Collected data entries:
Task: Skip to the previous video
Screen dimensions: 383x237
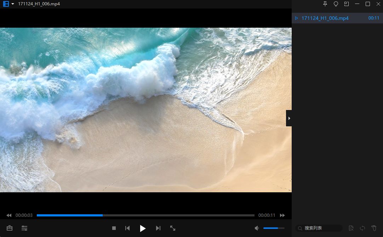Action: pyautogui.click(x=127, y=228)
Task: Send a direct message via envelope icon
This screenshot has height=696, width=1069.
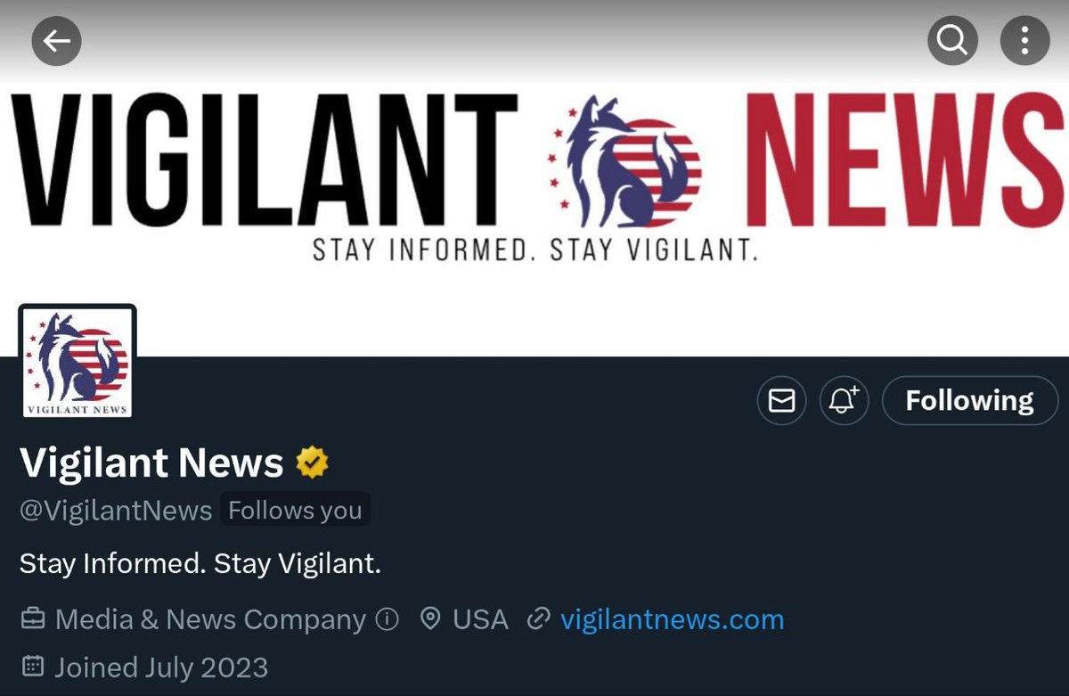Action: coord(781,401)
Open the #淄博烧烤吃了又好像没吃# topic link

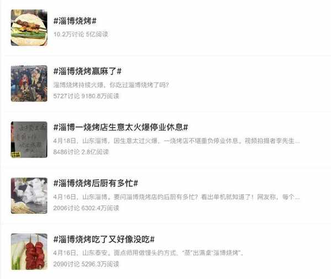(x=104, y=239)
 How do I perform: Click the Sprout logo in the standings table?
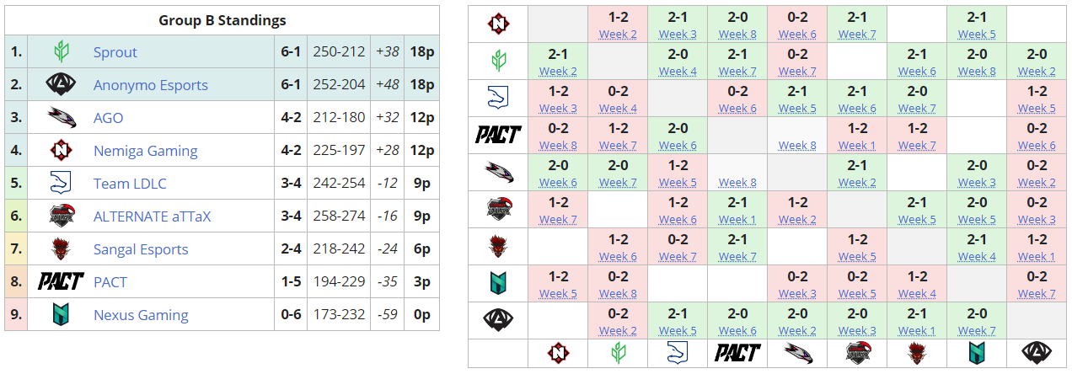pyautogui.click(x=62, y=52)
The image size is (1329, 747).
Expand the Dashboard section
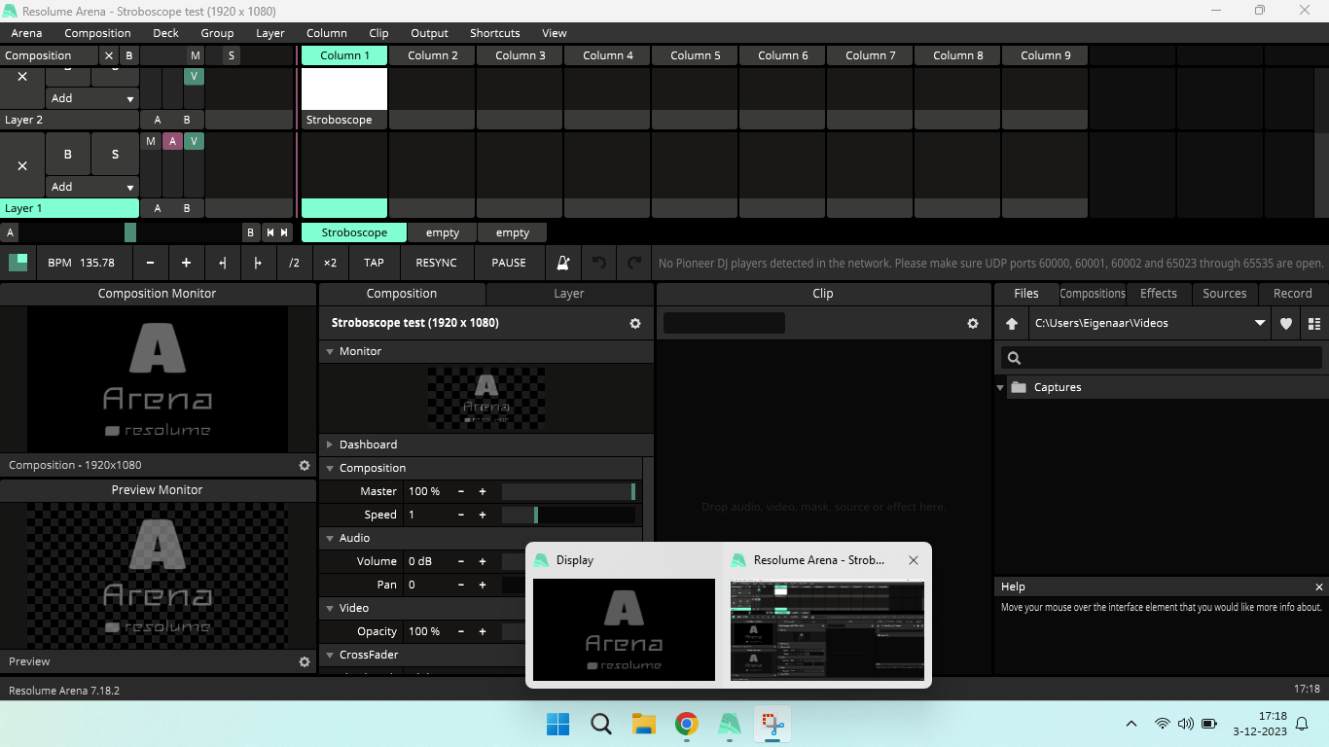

_What is required_
Quote every line of the records above exactly; no picture is to be copied.

_Output for this exercise_
Task: Skip to the previous video
Screen dimensions: 383x237
Action: pyautogui.click(x=127, y=228)
Task: Send a direct message via envelope icon
This screenshot has height=696, width=1069.
Action: coord(781,401)
Open the #淄博烧烤吃了又好像没吃# topic link

(x=104, y=239)
 How do I perform: Click the Sprout logo in the standings table?
pyautogui.click(x=62, y=52)
The image size is (1329, 747).
Expand the Dashboard section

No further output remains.